“It’s karma” — this is one of the most commonly used phrases in modern life, applied to everything from traffic jams to illness to career setbacks. The word has traveled so far from its origin that it now means almost the opposite of what the Buddha actually taught.
The popular understanding: karma is fate — the universe’s accounting system, dispensing rewards and punishments according to some predetermined ledger. We were born into our circumstances because of what we did in past lives. What happens to us now is settled.
The Buddha’s actual teaching: karma is intentional action — and the most important thing about it is not what has already been created, but what is being created right now.
What Karma Actually Is

Kamma in Pali (the Sanskrit form is karma) comes from the root kar — to do, to act. The Buddha gave a precise definition in the Aṅguttara Nikāya:
“It is intention, monks, that I call karma. Having intended, one acts through body, speech, and mind.”
This is the central point: karma is not the action itself but the intention behind the action. An accidental harm is different from a deliberate one. What drives the action — what quality of mind gives rise to it — is what creates karma.
Wholesome intentions (generosity, compassion, wisdom) create wholesome karma.
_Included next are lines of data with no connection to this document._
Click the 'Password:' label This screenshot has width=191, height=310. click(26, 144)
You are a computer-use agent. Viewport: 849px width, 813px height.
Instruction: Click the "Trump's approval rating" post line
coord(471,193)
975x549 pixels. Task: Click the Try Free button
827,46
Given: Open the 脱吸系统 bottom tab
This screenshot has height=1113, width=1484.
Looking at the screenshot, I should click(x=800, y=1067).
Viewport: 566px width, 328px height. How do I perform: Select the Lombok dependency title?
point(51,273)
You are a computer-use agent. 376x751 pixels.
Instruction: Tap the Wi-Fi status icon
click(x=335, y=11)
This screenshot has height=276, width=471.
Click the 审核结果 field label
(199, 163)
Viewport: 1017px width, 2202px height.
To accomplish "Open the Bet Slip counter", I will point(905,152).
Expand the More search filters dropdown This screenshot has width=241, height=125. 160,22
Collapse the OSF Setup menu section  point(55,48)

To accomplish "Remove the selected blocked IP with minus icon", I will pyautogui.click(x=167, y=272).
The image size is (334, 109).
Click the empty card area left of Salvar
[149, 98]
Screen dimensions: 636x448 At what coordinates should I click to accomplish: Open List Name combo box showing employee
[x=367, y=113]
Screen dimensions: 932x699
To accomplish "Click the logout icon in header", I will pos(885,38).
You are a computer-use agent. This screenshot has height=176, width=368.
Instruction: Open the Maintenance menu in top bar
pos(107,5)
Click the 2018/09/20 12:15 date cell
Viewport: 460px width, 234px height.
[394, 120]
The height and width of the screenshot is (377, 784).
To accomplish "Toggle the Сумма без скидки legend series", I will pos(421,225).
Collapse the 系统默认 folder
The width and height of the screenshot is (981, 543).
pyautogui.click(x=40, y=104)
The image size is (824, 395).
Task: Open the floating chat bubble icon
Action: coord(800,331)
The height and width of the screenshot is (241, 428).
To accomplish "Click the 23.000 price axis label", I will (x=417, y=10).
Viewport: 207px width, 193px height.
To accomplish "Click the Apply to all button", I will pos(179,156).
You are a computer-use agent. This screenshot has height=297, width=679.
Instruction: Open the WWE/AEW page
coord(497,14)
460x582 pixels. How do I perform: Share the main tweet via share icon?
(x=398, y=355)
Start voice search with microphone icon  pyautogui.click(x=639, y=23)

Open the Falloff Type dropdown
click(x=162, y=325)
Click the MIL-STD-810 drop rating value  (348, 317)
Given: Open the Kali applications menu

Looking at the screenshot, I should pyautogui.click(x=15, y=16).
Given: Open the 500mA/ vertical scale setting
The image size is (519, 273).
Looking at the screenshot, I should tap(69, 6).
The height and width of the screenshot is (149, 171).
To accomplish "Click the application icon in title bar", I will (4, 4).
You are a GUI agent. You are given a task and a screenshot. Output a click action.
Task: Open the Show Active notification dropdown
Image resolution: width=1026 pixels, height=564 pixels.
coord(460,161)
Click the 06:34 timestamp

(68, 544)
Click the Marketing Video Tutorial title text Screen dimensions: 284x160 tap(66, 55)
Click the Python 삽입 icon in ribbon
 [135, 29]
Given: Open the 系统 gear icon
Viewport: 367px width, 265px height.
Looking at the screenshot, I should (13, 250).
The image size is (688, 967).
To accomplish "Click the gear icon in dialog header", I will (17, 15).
Unwholesome intentions (greed, hatred, delusion) create unwholesome karma.
What Karma Is Not

Karma is not fate. The Buddha explicitly rejected determinism — the idea that everything is predetermined. In the Tittha Sutta of the Aṅguttara Nikāya, he named determinism as one of three wrong views that destroy the basis for ethical action. If everything is already decided, there is no point in choosing well. But karma depends entirely on choices — which means choices genuinely matter.
Karma is not the only cause of what happens to us. This is an important nuance. The Buddha taught that illness can come from physical causes, from climate, from other people’s actions, or from karma — not every difficulty is “karmic punishment.” Reducing all suffering to personal karma can lead to blaming victims for their own misfortune.
Karma does not primarily mean “what goes around comes around” in a simple transactional sense. The relationship between action and result is complex, unfolding across many conditions and timeframes — not a mechanical vending machine.
Three Types of Karma

The Buddha described karma by its door of expression:
Bodily karma (kāya-kamma) — intentional actions of the body: helping, harming, offering, stealing.
Verbal karma (vacī-kamma) — intentional speech: honest words or deceptive ones, kind speech or harsh speech.
Mental karma (mano-kamma) — intentional thoughts: the quality of mind we deliberately cultivate — compassion, resentment, wisdom, delusion.
Of these three, mental karma is most fundamental — because body and speech follow the mind. A mind habituated to compassion will eventually express compassion in action and speech. A mind habituated to resentment will find expression for that too.
The Good News About Karma
The most liberating aspect of the Buddha’s teaching on karma is this: because the cause of karma is intention, and intention is in the present moment, the future is genuinely open.
Whatever karma has been created in the past — through ignorance, through unskillful choices, through the accumulated weight of old habits — none of it determines the present moment of choice. Right now, in this moment, intention can be compassionate. Right now, a new karmic direction can begin.
This is not optimistic wishful thinking — it is the logical consequence of the Buddha’s teaching. If karma is created by intention, and intention is available to change, then the trajectory of one’s life is not fixed. Practice is meaningful precisely because this is true.
Thay Minh Tue and Karma
Thay Minh Tue’s entire journey can be understood as the deliberate creation of wholesome karma — each action chosen with clear intention, each day an accumulation of what the Buddha called puñña (merit, wholesome energy).
Every act of receiving alms without preference or discrimination — wholesome karma of equanimity. Every interaction with those who come to ask questions, answered honestly from the scriptures — wholesome karma of truthful speech. Every step taken without taking money, without accepting possessions beyond what is needed — wholesome karma of non-grasping.
But perhaps more significant is the transformation of past patterns. Thay’s choice to leave an ordinary life — work, family, the accumulations of a conventional existence — and step onto a path of complete simplicity, was itself an act of intentional redirection. Karma from the past does not determine where the road leads. The intention of each step forward does.
What he embodies is not the karma of a “special person” born with advantages. It is the karma being actively created, deliberately, one day at a time, by someone who understood what the Buddha meant: intention is karma, and intention is always available in the present moment.
Practicing with Karma in Daily Life
Understanding karma does not require a radical life change. It requires a shift in attention: from what has already happened to what is being chosen right now.
Before speaking: Is this word going to create connection or division? Clarity or confusion?
Before acting: Is this action coming from generosity or grasping? From care or from fear?
In the mind: What mental habits am I reinforcing right now through the quality of attention I am giving?
These small pauses — bringing intention into awareness before acting — are the most direct way to work with karma as the Buddha taught it. Not as a cosmic ledger to worry about, but as the living recognition that the quality of this moment’s choice shapes what follows.